Desktop and Application Streaming

Create a Single Identity Provider for all your Amazon AppStream 2.0 Stacks with Azure AD

Customers use Amazon AppStream 2.0 to centrally manage applications and stream them to their end users. Organizations have multiple stacks associated with different fleets to separate workloads based on underlying resources, applications, or different user permissions. Administrators want a way to manage permissions for multiple stacks without having to create an IAM identity provider for each one.
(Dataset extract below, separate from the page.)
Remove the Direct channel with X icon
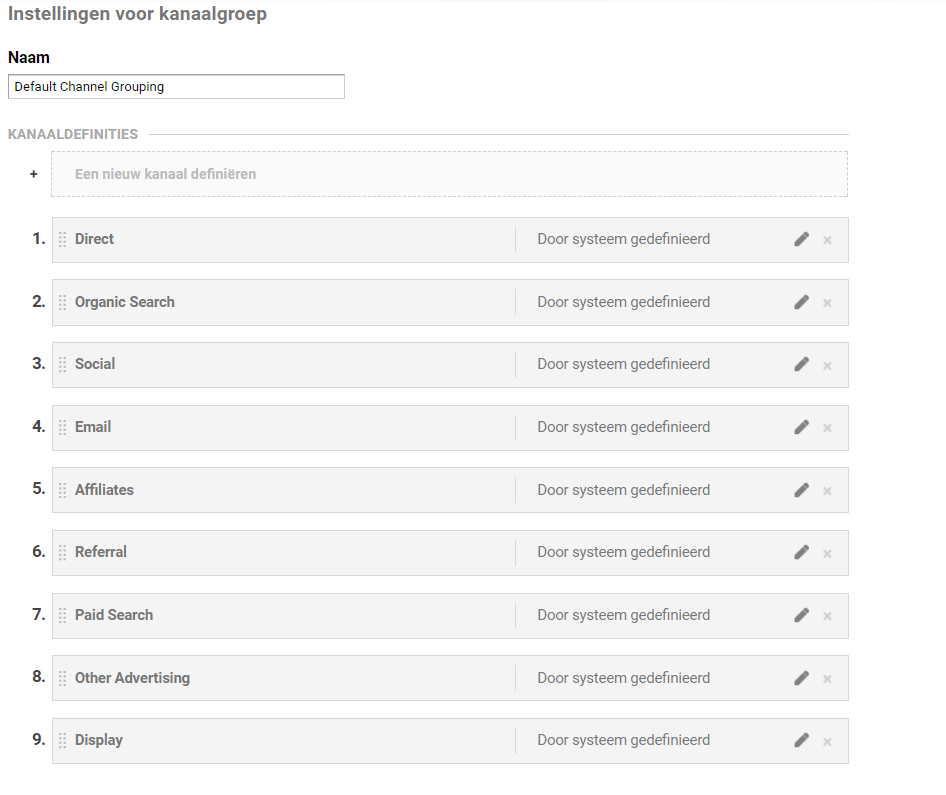 (x=827, y=240)
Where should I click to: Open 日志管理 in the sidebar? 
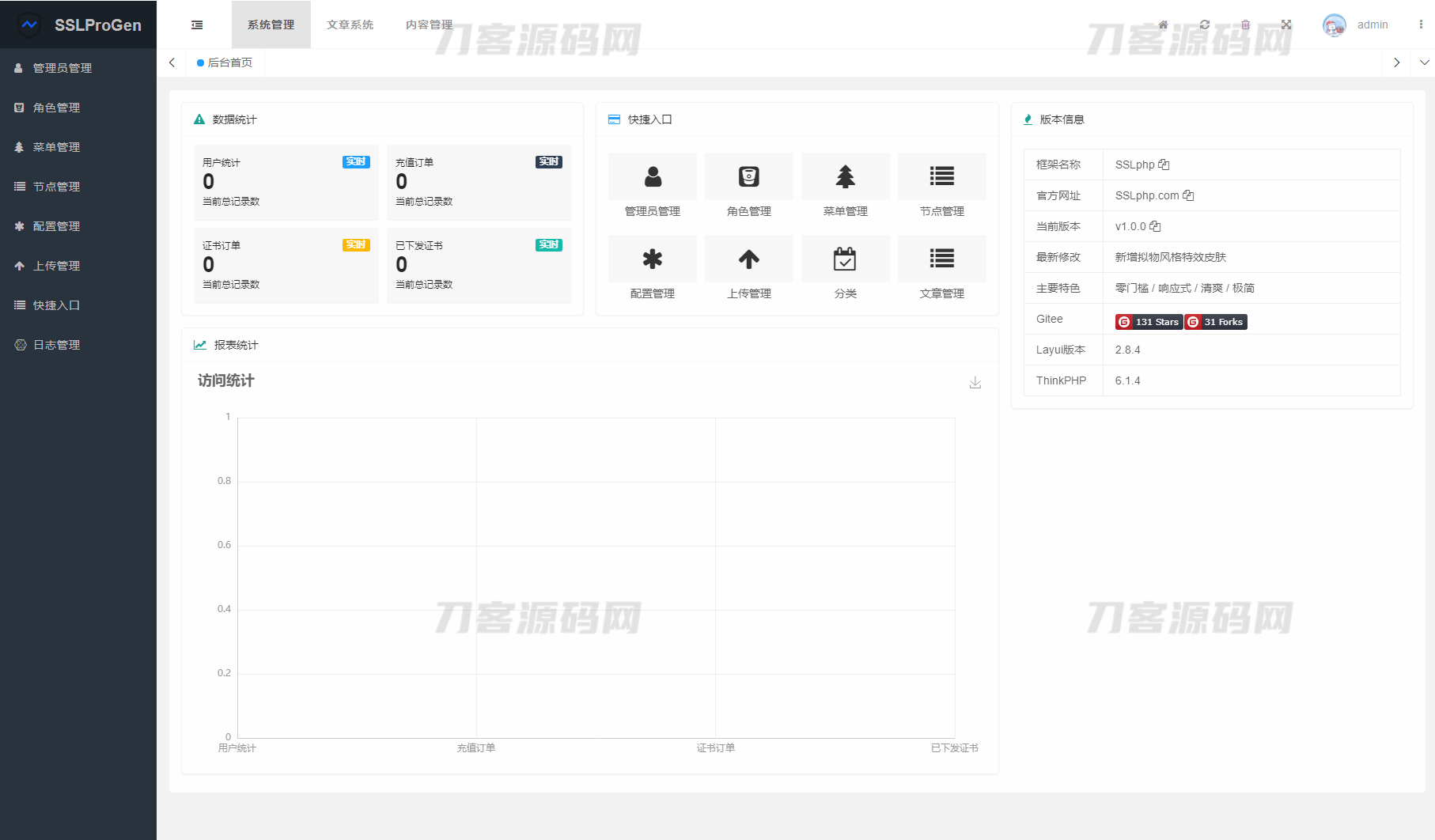(56, 345)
This blog post shows you how to specify the relay state in a linked application in Azure Active Directory (Azure AD). This allows the administrator to create a single IAM identity provider and manage many AppStream 2.0 stacks at scale.

Time to read 5 minutes
Time to complete 30 minutes
Cost to complete (estimated) $0
Learning level Advanced (300)
Services used Amazon AppStream 2.0, AWS Identity and Access Management (IAM)

Overview of Solution

To enable users to sign into AppStream 2.0 by using their existing credentials, and start streaming applications, you can set up identity federation using SAML 2.0. You configure an IAM role and a relay state URL in your SAML 2.0-compliant identity provider (IdP) and enable AWS to permit your federated users’ access to an AppStream 2.0 stack.
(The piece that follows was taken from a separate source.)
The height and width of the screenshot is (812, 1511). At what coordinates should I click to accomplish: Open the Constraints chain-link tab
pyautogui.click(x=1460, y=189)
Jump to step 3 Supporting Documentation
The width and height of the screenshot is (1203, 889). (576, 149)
In the Azure AD and Amazon AppStream 2.0 blog, an enterprise application was created for the users to access the AppStream 2.0 Stack. For each additional stack you create, you would repeat the steps to create an additional IAM Identity Provider and enterprise application.

Customers with many AppStream 2.0 stacks want a scalable way to manage the permissions of these stacks, without having to create an IAM Identity Provider for each stack. Some IdP providers, like Azure Active Directory Single Sign-On for Enterprise Apps, use different Federation Metadata for each application. This requires an administrator to create an IAM Identity Provider for each AppStream 2.0 Stack. This can be hard to manage and troubleshoot at scale.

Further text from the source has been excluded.